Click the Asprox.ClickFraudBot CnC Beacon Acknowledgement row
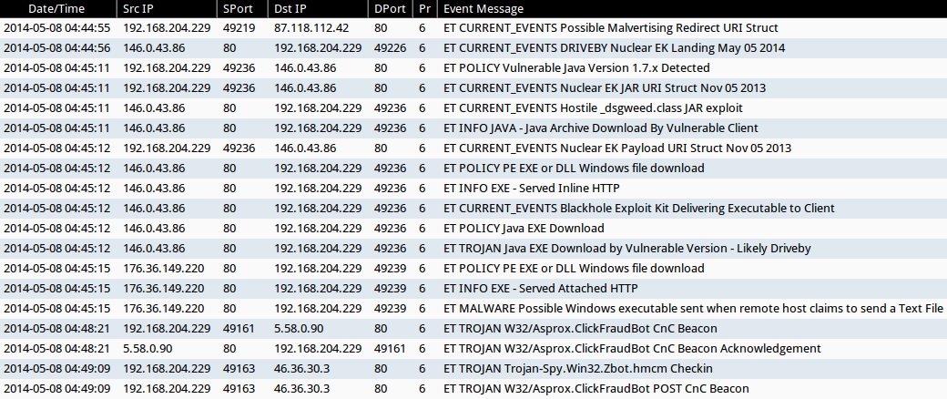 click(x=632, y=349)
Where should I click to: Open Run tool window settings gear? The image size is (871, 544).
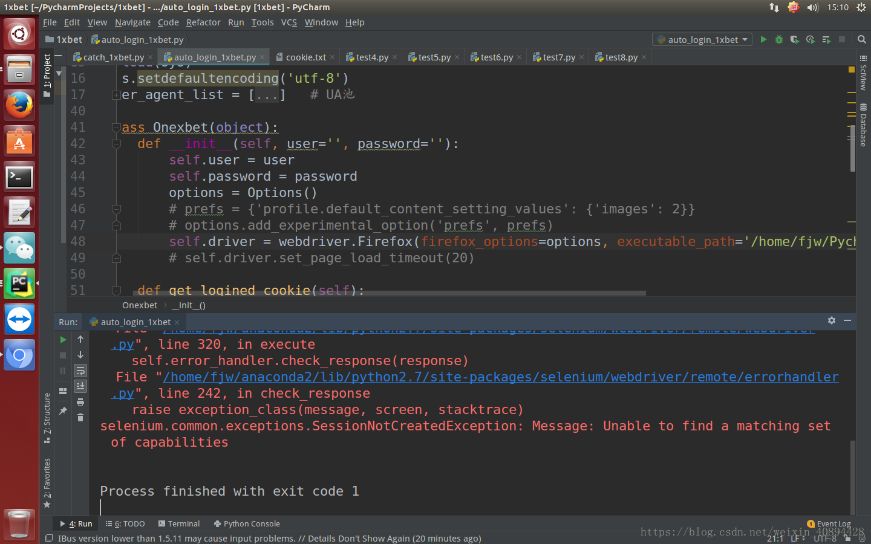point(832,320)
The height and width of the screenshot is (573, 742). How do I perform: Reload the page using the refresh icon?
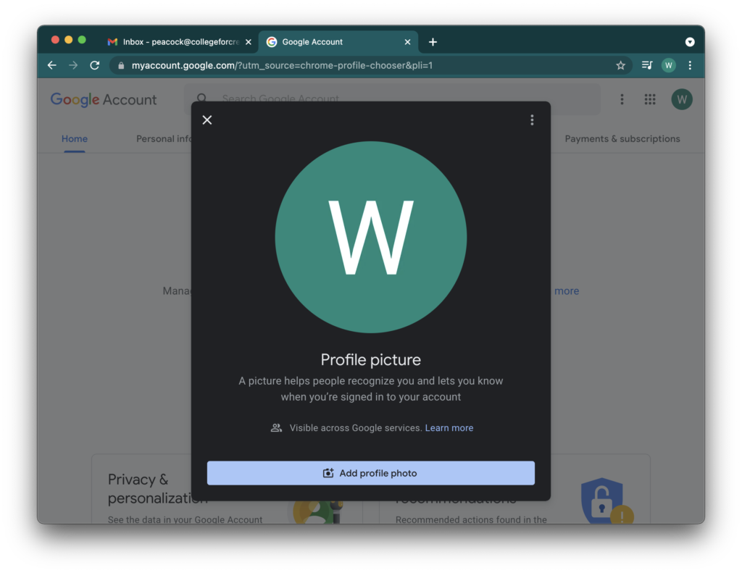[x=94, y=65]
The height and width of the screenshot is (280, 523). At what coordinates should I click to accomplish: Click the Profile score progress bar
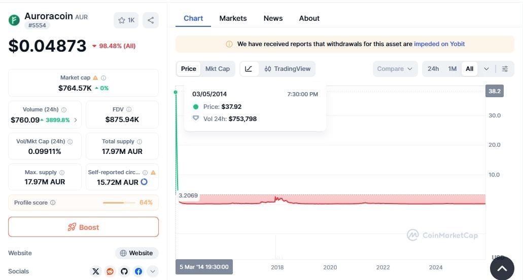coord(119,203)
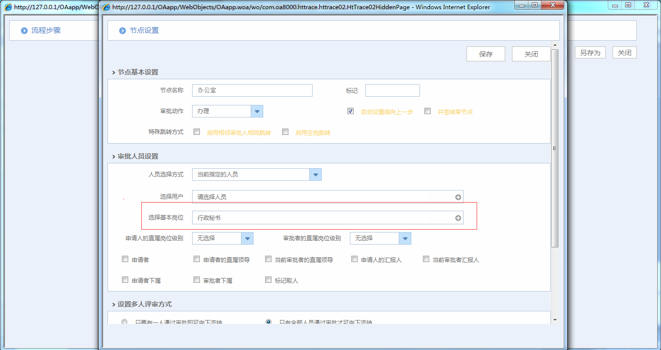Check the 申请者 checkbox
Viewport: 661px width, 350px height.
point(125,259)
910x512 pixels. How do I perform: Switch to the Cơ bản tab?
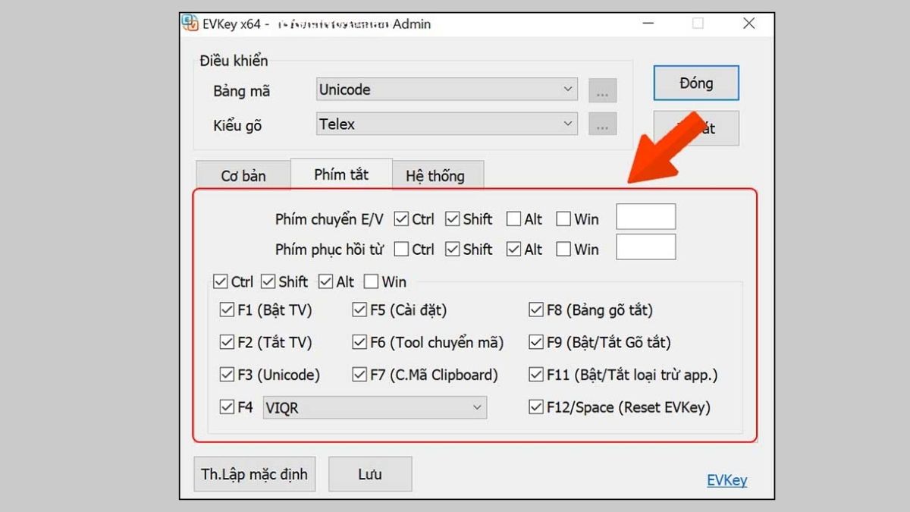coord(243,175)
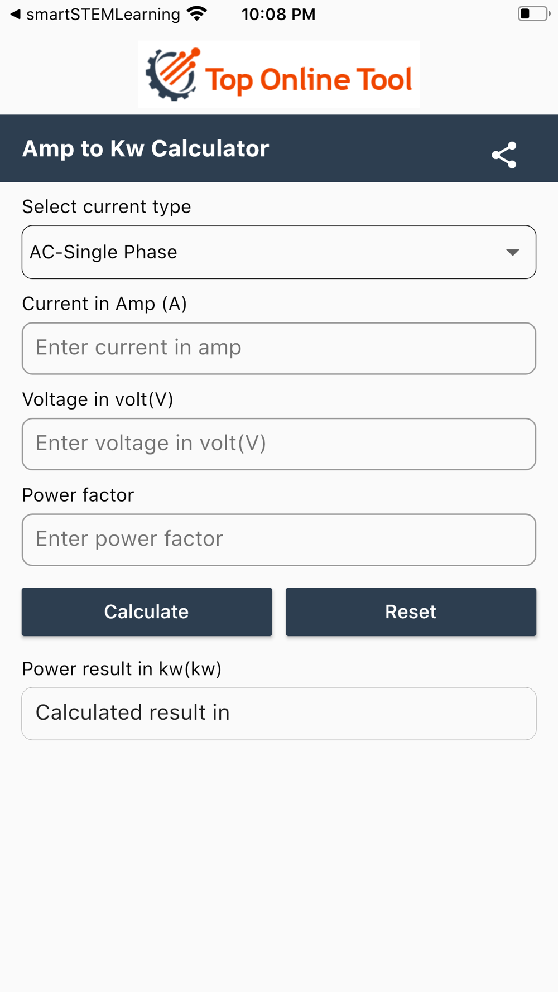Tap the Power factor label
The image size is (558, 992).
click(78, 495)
• • •
What is needed
Repeat the preceding records precisely, and leave every picture out of the copy.

Exercise result
Click the Asprox.ClickFraudBot CnC Beacon Acknowledgement row
 click(x=632, y=349)
Where should I click to: Open Run tool window settings gear? The image size is (871, 544).
point(832,320)
The height and width of the screenshot is (573, 742). How do I perform: Reload the page using the refresh icon?
[x=94, y=65]
The height and width of the screenshot is (280, 523). At what coordinates should I click to accomplish: Click the Profile score progress bar
coord(119,203)
Check the 申请者 checkbox
Viewport: 661px width, 350px height.
point(125,259)
910x512 pixels. How do I perform: Switch to the Cơ bản tab?
coord(243,175)
Tap the Power factor label
The image size is (558, 992).
click(78, 495)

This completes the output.